### To do
Recast the material as a Markdown table with the columns Row and Line, starting at the beginning and going on through the line with "click(432, 46)". Number each row, skip blank lines, and leave the pictures out.

### Dataset entries
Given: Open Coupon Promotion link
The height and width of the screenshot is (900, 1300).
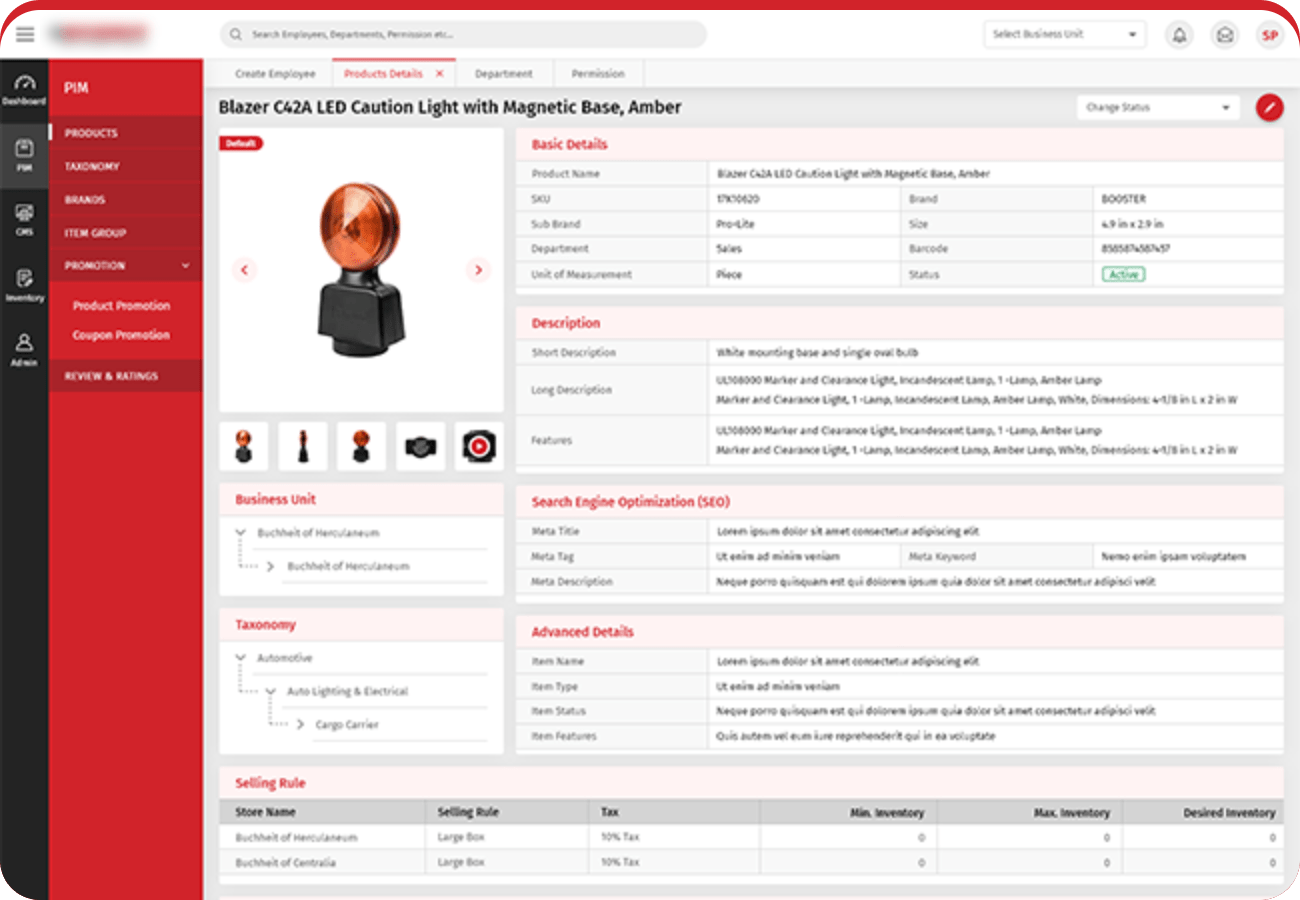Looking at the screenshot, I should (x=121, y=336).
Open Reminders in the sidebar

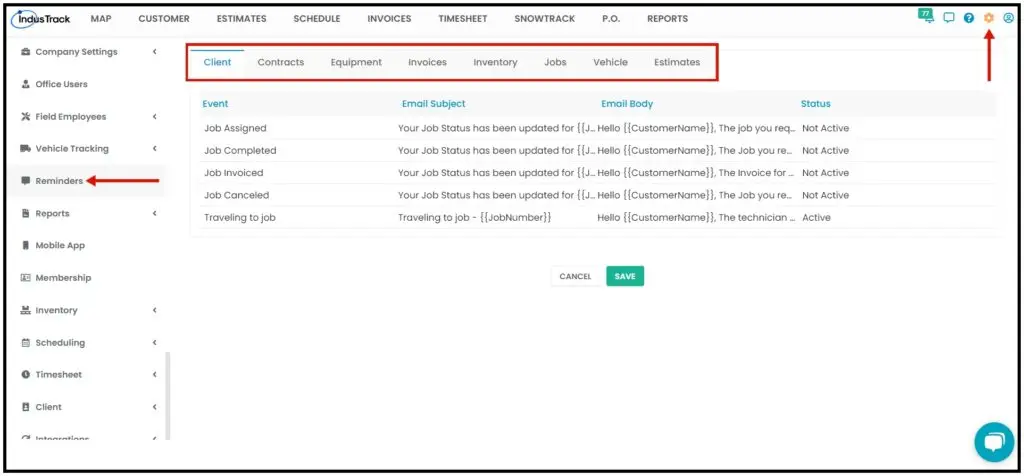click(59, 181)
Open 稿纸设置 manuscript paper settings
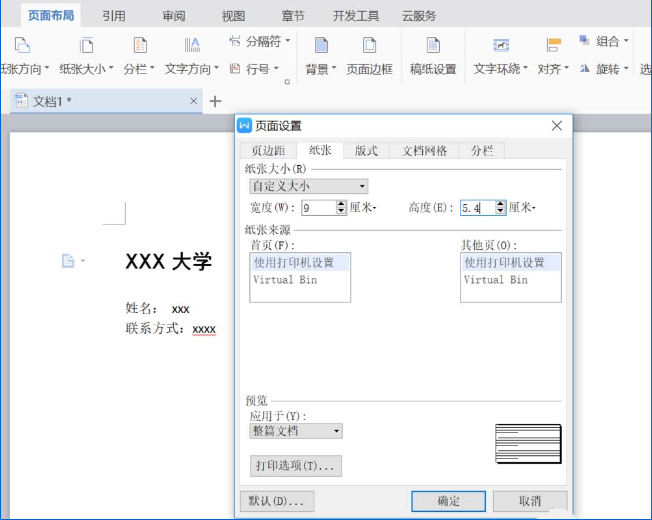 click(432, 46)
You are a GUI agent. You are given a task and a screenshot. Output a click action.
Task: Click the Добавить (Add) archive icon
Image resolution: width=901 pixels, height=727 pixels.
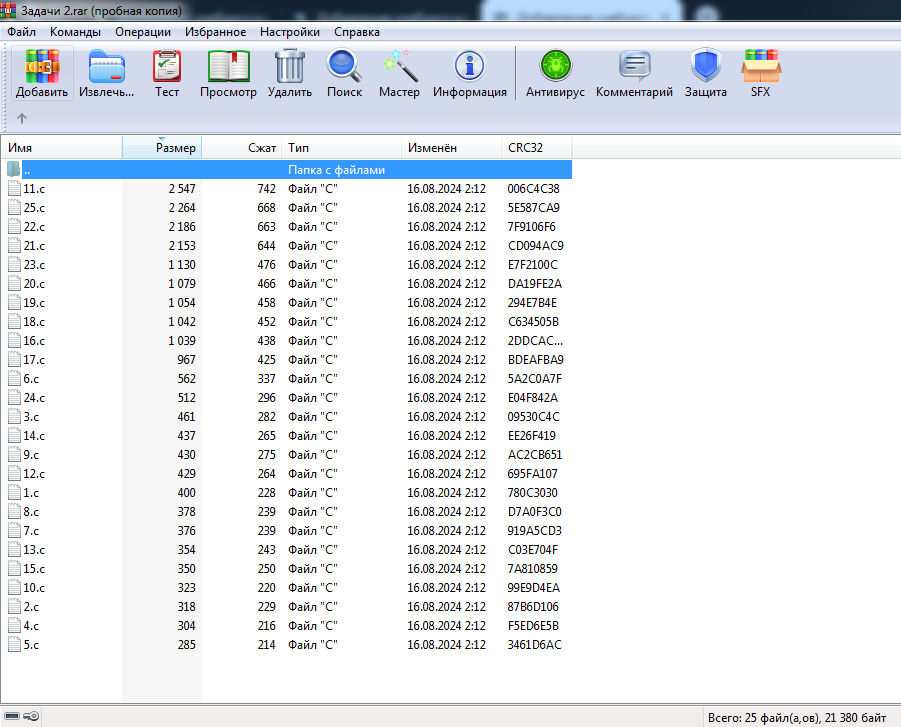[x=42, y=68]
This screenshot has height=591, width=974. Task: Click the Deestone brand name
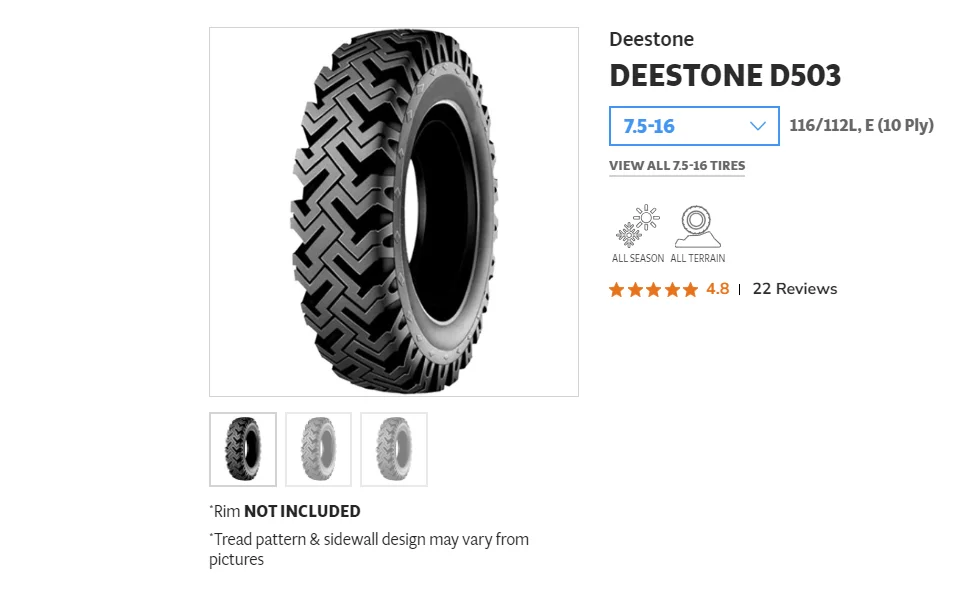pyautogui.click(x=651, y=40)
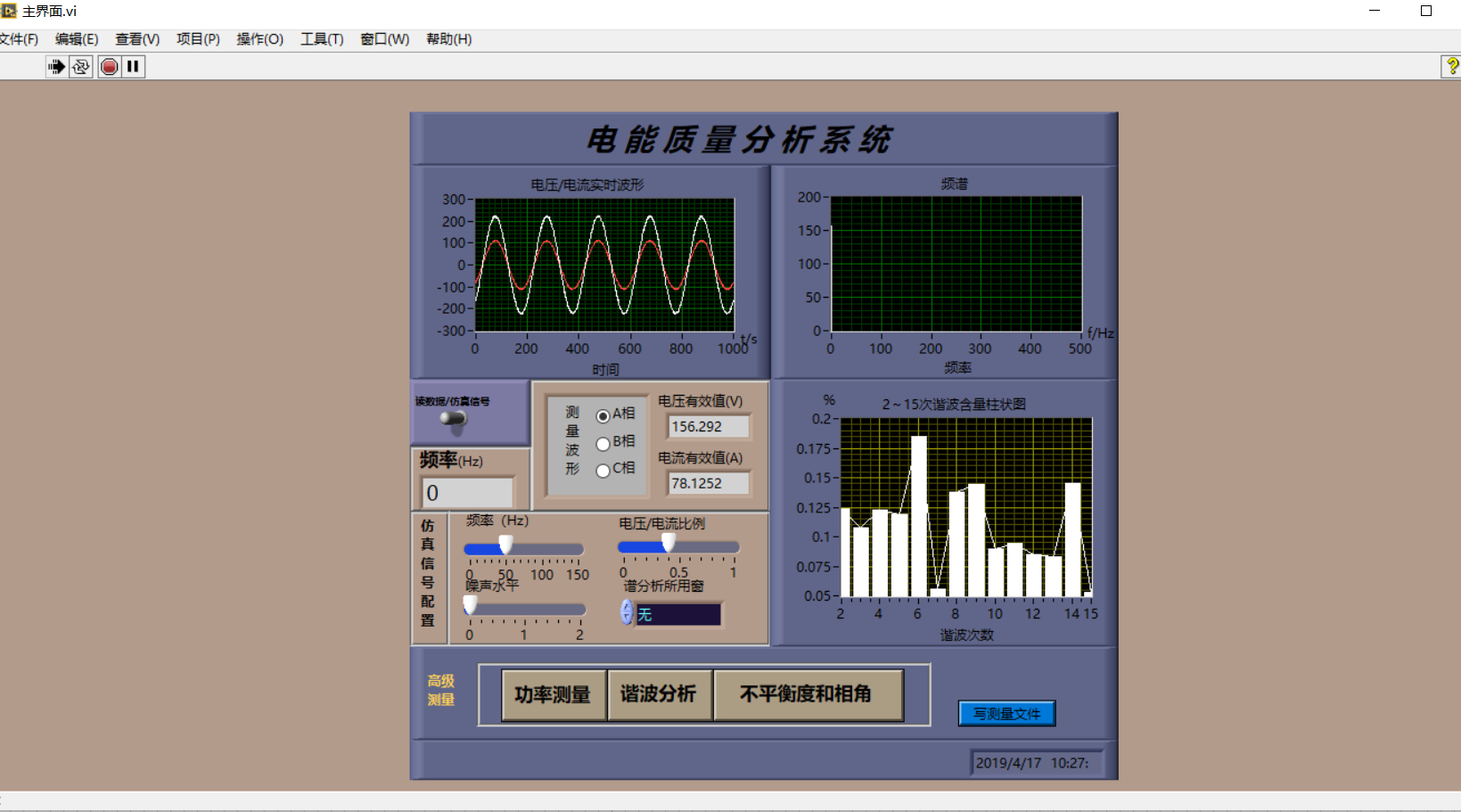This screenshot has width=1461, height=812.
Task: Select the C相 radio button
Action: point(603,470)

### In response
| Row | Line |
|---|---|
| 1 | Given: Open Coupon Promotion link |
| 2 | The height and width of the screenshot is (900, 1300). |
| 3 | Looking at the screenshot, I should (x=121, y=336). |
| 4 | Open Reminders in the sidebar |
| 5 | click(59, 181) |
| 6 | Open 稿纸设置 manuscript paper settings |
| 7 |  click(432, 46) |